→ Problem description
For each entry that follows, produce an exact copy.

(Input Opens)

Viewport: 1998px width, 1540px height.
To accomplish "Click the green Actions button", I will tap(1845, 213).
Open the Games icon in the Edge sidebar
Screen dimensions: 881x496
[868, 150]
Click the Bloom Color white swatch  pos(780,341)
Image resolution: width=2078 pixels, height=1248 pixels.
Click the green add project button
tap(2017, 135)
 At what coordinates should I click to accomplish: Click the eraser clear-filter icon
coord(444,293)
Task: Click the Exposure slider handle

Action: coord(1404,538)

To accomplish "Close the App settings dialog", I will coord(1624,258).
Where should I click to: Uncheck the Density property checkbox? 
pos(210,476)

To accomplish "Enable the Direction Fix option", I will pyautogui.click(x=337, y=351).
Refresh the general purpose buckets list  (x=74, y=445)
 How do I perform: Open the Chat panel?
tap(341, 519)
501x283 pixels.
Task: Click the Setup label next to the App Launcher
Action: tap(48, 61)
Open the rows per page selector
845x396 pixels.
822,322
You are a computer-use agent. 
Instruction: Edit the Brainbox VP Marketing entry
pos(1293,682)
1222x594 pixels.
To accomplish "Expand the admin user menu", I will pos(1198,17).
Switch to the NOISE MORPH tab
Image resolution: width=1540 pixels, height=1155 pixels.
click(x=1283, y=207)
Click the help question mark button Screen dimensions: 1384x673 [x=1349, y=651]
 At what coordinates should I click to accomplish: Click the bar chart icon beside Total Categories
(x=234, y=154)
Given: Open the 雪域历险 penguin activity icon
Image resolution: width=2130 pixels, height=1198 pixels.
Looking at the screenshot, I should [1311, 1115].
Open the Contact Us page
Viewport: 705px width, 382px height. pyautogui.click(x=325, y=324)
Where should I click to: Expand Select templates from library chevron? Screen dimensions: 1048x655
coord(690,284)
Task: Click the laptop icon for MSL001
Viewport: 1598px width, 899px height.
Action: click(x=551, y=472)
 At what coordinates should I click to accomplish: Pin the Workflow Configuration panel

(Input Closes)

→ Written solution
Viewport: 1998px width, 1540px height.
To accomplish "Click the green Actions button", I will tap(1845, 213).
Open the Games icon in the Edge sidebar
Screen dimensions: 881x496
[868, 150]
Click the Bloom Color white swatch  pos(780,341)
Image resolution: width=2078 pixels, height=1248 pixels.
Click the green add project button
tap(2017, 135)
 At what coordinates should I click to accomplish: Click the eraser clear-filter icon
coord(444,293)
Task: Click the Exposure slider handle

Action: coord(1404,538)

To accomplish "Close the App settings dialog", I will coord(1624,258).
Where should I click to: Uncheck the Density property checkbox? 
pos(210,476)

To accomplish "Enable the Direction Fix option", I will pyautogui.click(x=337, y=351).
Refresh the general purpose buckets list  (x=74, y=445)
 How do I perform: Open the Chat panel?
tap(341, 519)
501x283 pixels.
Task: Click the Setup label next to the App Launcher
Action: tap(48, 61)
Open the rows per page selector
845x396 pixels.
822,322
You are a computer-use agent. 
Instruction: Edit the Brainbox VP Marketing entry
pos(1293,682)
1222x594 pixels.
To accomplish "Expand the admin user menu", I will pos(1198,17).
Switch to the NOISE MORPH tab
Image resolution: width=1540 pixels, height=1155 pixels.
click(x=1283, y=207)
Click the help question mark button Screen dimensions: 1384x673 [x=1349, y=651]
 At what coordinates should I click to accomplish: Click the bar chart icon beside Total Categories
(x=234, y=154)
Given: Open the 雪域历险 penguin activity icon
Image resolution: width=2130 pixels, height=1198 pixels.
Looking at the screenshot, I should [1311, 1115].
Open the Contact Us page
Viewport: 705px width, 382px height. pyautogui.click(x=325, y=324)
Where should I click to: Expand Select templates from library chevron? Screen dimensions: 1048x655
coord(690,284)
Task: Click the laptop icon for MSL001
Viewport: 1598px width, 899px height.
Action: click(x=551, y=472)
 At what coordinates should I click to accomplish: Pin the Workflow Configuration panel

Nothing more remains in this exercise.